**PASSAGE GIVEN**
---*---

But as a side not: in Jenn Surr's 4.92 vault, she only added about 56J of energy to her vault. This amount of energy raised her vault 9cm. Because of her weight being less than that of Bubka's she needs less energy to raise her vault height, so if she were to put in enough energy to raise her vault 33cm more than just her speed allows (as Bubka did) you would get a vault of about 5.16m.

Also Bubka's kinetic energy never reached 0 because he always landed deep in the pit. Had it reached 0 he would land in the box.

[ADTF Academy]

All this is good if the object is being shot from the ground. However, pole vaulters are not they are from an upright position. The true question is at what height does this all begin.

The original poster stated mgh or (80)(9.81)(6.15) this would be as if Bubka came from the ground and does not take into account COM at TO or Reach height.

Later someone stated a COM was at 3' so Bubka really only needed to rise 5.25 changing the entire thought of energy gained in vault.

(80)(9.81)(6.15) = 4827
(80)(9.81)(5.25) = 4120


However where is the energy actually being applied? The exact location changes based on models use, but I feel it is being applied through or near the hands. Please correct me if I am wrong but wouldn't that mean we need to calculate off reach at impact? If not please explain why starting height is lower than point of application. Lets assume 7'6" reach (probably higher)

(80)(9.81)(3.86) = 3030

9.6 m/s speed would be 1/2(80)(9.6)^2 = 3686

A loss of kinetic to Potential energy of 656 joules.

If we look at it from the ground than yes energy was created or even if we look at it from COM at takeoff energy was created. If we look at it from reach height, point of rotation and exactly how high we need to go than energy was not created energy was conserved. Unless I am naive I do believe it takes energy to bend a pole, rotate that pole and unbend it. Yes our swing and extension can add energy back into the system, but I do not feel until proven wrong that it can add enough energy to overcome the other factors. If anything it aids in minimizing energy loss thus energy conservation. This is in lines with the extension of the top arm at top. I have stated before try to do a 1 handed pushup upside down. How far can you raise your COM? Extension of arm at top is about conserving energy hence staying in line with the pole, not creating it.

Till we can actually get data on the amount of energy needed to bend and unbend a pole at x stiffness with y mass, many of these talks are hypothetical at best. Any data can be made to look great at proving a point till you are asked to show hard data to support.

[ADTF Academy]

here is another interesting point I thought about.


At what point in time exactly does the concepts switch from Kinetic to Potential?

As soon as we leave the ground
As soon as the pole stops bending
As soon as the pole starts unbending
As soon as your imagination states it does


Depending on your thoughts on this it will also have an effect on the equation and actually Potential energy needed or used to vault X height and thus the relationship between energy in and energy out changes. Personally I don't think we have ever scratched the surface of how complex the physics is in the vault. Anyone got the money to front a high end project cause till one is done we are guessing.

---*---

**DATA SHOWN**

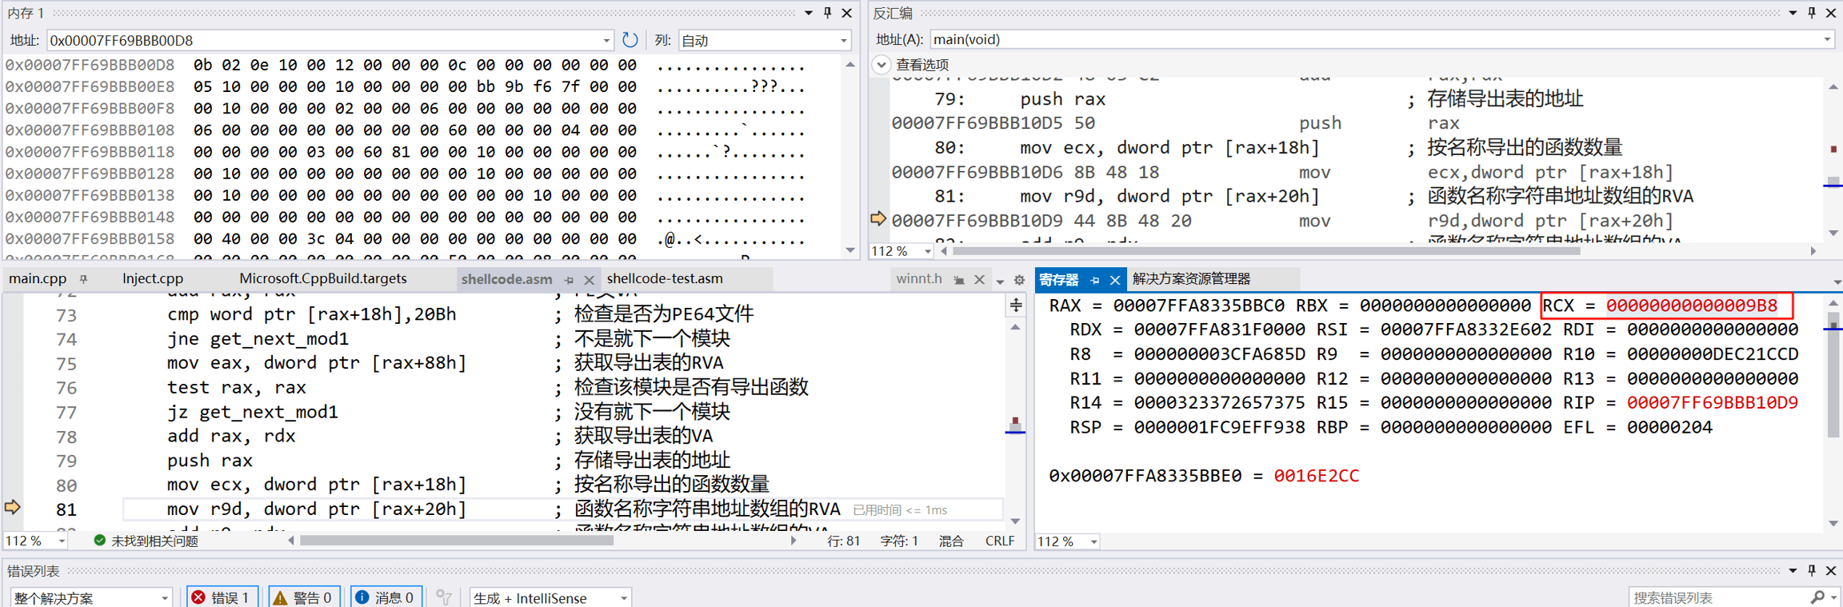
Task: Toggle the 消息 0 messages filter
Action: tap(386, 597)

---*---

**EXERCISE SET**
1) According to the pole vault physics discussion, how much energy did Jenn Surr add to her 4.92 vault?
2) Extend the pole vault physics discussion beyond its final sentence.

**TASK-BY-TASK RESULTS**
1) About 56J.

2)
[VTechVaulter]

energy can not switch directly from kinetic to potential

as the athlete runs its pure kinetic = 1/2 m*v*v
as the pole begins to bend kinetic energy begins to decrease, stored potential in the pole begins to increase, and hopefully the vaulter is rising increasing the gravitation potential energy. when pole reaches full bend, there is a lot of stored potential, additional gravitation potential from being higher in the air, and the vaulter should still be moving so theres additional kinetic. as the pole unbends, the stored potential energy decrease, kinetic increases, and gravitation potential increases. At the peak of the vault, kinetic energy approaches zero, stored potential in the pole is zero, and gravitational potential = mgh which equals the original kinetic 1/2 m *v*v minus any losses due to inefficencies, plus internal energy added by the vaulter via leg swing, row, pull things of that nature. a moment before the vaulter hits the pit his potential approaches zero and kinetic nears its peak again, and then sitting the pit its all zero.

here is another interesting point I thought about.


At what point in time exactly does the concepts switch from Kinetic to Potential?

As soon as we leave the ground
As soon as the pole stops bending
As soon as the pole starts unbending
As soon as your imagination states it does


Depending on your thoughts on this it will also have an effect on the equation and actually Potential energy needed or used to vault X height and thus the relationship between energy in and energy out changes. Personally I don't think we have ever scratched the surface of how complex the physics is in the vault. Anyone got the money to front a high end project cause till one is done we are guessing.

[vault3rb0y]

Somewhat relevant:

http://www.personal.psu.edu/jmp575/blog ... ltpdf.html

I wrote this for a technical definition for an english project.

It's dumbed down but should still pretty sound, minus the additional energy input once off the ground, which was not mentioned.

[ADTF Academy]

Thank you Brian......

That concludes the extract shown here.